OBIETTIVO DELL'ESERCIZIO
Riscriva in forma più concisa il paragrafo dell'estratto del documento che inizia con «I pregi dei polizieschi», conservandone i fatti principali.

ESTRATTO DEL DOCUMENTO
────────

Studer-Maigret, Friedrich Glauser-Georges Simenon, due associazioni non proprio così strampalate. Mettere vicino l’inventore del sergente elvetico con quello del commissario parigino è infatti operazione che, a ben vedere, viene quasi automatica. Lo stesso Glauser ne parla esplicitamente nella “Lettera aperta sul romanzo poliziesco” pubblicata in appendice al volume “Il sergente Studer indaga”, appena uscito per i tipi di Sellerio, dove sono raccolte tre fra le sue migliori avventure gialle. Per l’occasione il narratore dopo aver sostenuto che bisogna umanizzare i personaggi del testi per non farli assomigliare, come spesso capita, a delle macchinette automatiche, cita esplicitamente quel collega, pressappoco coetaneo, che a questo rischio ha posto, da tempo, rimedio. “L’autore”, scrive Glauser, “si chiama Simenon e ha creato un tipo che, sebbene con qualche predecessore, nessuno aveva mai dotato di una simile passionalità: il commissario Maigret. Un agente di pubblica sicurezza nella media, ragionevole, un po’ trasognato. Non il caso poliziesco in sé,con la scoperta dell’assassino  e la soluzione costituiscono il tema principale, ma le persone e soprattutto l’atmosfera in cui si muovono”. Aspetto insolito di quelle storie, prosegue il narratore in veste di critico-teorico delle strutture della fiction di genere, “è questo: in fondo si resta indifferenti alla soluzione, sebbene la trama sia costruita secondo una ricetta sperimenta. Ma tra le righe nere spira quell’aria di sogno, splende quella luce che richiama in vita anche le cose più piccole e modeste – una vita a volte spettrale. L’assassino? E’ un uomo come gli altri, come succede nella vita di ogni giorno. E che venga scoperto non affatto importante, alla fine non si tira un sospiro di sollievo, non c’è un colpo di scena, in realtà la storia non ha una fine, cessa – è un brano della vita, ma la vita continua, illogica, avvincente, triste e grottesca al contempo”.

Una dichiarazione d’amore e di poetica, ma anche la confessione più o meno diretta di una difficoltà, di una rapporto complicato,  o semplicemente dolente con l’esistenza. Gluaser, “outsider estremo” (la bella definizione spetta alla curatrice di alcune sue opere, Adriana Vignazia) è figura importante e difficile del Novecento svizzero. Nasce sul finire dell’Ottocento, da un cerbero genitore viennese e da una madre svizzera, scompare poco più che quarantenne in Liguria, a Nervi, alle soglie dello scoppio del secondo conflitto mondiale. E’ il tipico errante, con una sfilza di mestieri al suo attivo da autentico guinness. Uno di quegli autori, insomma, dalla biografia trasbordante e inesauribile. A cominciare da un fitto e precocissimo dentro e fuori l’universo psichiatrico eppoi dalla scelta di utilizzare la scrittura alla stregua di un rifugio e di una chance terapeutica. Il romanzo di genere diventa così la soluzione quasi inevitabile, anche perché è quello che scantona gli esercizi letterari troppo alti e che invece, dice lo scrittore, riesce a essere “oggi l’unico mezzo per diffondere idee ragionevoli”.

I pregi dei polizieschi di Gluaser sono molteplici. C’è finezza e caratterizzazione di personaggi, come altrettanto curata è l’ambientazione. Si tratta di storie che scavano in profondità, dove l’azione è ridotta al minino e dove un velo di malinconia avvolge uomini e cose. Nel “Grafico della febbre”, uno dei testi del trittico selleriano, Studer è aggredito, ma una volta scoperti i colpevoli, due poveri disgraziati e autentici niente, decide di non rivalersi, accontentandosi di aver individuato il mandante.

Friedrich Glauser, “Il sergente Studer indaga. Tre romanzi polizieschi”, Sellerio, pagine 480, euro 16.00.

────────

Voci tratte da un dataset di puntamento:
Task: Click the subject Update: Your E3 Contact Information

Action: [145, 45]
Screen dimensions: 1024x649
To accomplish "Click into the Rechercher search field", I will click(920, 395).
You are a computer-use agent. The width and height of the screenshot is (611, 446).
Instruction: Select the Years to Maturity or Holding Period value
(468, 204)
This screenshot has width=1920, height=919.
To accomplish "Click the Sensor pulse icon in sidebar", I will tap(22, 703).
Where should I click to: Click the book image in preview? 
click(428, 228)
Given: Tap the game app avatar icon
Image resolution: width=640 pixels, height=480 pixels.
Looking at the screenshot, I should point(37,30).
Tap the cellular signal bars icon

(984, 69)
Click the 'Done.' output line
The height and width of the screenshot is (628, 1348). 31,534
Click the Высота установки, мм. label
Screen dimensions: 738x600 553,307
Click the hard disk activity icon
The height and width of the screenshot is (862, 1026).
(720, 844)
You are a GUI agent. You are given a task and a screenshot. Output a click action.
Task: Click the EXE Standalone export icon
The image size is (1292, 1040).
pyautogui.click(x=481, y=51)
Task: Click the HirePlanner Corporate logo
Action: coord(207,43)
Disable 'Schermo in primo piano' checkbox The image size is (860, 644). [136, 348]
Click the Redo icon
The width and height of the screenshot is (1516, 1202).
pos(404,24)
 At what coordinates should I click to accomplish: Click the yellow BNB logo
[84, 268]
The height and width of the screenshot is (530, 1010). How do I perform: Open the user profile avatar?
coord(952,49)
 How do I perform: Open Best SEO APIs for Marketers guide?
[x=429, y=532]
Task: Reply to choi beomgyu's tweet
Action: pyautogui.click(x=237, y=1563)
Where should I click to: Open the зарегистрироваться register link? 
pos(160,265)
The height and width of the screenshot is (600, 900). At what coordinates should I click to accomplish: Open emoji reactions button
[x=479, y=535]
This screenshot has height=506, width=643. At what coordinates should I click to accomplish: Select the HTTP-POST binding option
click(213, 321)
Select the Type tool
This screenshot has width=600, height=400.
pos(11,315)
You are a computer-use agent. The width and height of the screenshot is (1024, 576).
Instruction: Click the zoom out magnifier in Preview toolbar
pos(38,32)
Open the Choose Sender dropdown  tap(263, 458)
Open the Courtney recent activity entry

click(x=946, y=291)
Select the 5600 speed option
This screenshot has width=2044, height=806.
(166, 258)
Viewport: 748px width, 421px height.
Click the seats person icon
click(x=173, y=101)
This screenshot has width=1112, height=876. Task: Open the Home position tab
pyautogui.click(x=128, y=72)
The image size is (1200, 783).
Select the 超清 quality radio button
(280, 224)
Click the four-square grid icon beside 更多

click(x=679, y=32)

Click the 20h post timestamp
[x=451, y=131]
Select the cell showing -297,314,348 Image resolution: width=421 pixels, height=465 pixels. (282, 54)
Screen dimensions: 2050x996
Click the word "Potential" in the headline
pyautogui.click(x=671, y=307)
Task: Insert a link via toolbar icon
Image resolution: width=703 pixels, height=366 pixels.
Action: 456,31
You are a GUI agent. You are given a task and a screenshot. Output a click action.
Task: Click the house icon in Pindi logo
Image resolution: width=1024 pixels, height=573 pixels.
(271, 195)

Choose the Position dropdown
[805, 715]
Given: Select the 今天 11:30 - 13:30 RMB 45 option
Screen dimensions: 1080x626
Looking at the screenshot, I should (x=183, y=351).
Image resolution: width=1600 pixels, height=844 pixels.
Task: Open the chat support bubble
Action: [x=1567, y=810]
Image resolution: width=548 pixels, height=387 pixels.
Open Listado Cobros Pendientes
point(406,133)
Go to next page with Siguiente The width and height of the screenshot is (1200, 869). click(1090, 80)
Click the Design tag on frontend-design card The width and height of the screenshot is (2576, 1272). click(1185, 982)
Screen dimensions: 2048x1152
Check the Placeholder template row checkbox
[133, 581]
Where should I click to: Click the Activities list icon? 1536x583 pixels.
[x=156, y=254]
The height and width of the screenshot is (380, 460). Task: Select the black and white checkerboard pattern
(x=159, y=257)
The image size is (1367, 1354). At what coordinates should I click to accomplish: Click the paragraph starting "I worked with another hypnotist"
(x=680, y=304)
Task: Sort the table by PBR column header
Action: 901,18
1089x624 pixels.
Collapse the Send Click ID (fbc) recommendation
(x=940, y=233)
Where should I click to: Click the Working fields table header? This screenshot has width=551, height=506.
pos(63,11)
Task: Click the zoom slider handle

────────

RISULTATO DEL COMPITO
I polizieschi dell'autore hanno molti pregi: personaggi caratterizzati con finezza, ambientazione curata, storie profonde con azione ridotta al minimo e un velo di malinconia su uomini e cose. Nel «Grafico della febbre», uno dei tre testi del volume Sellerio, Studer viene aggredito. Scoperti i colpevoli, due poveri disgraziati, rinuncia a rivalersi e si accontenta di aver individuato il mandante.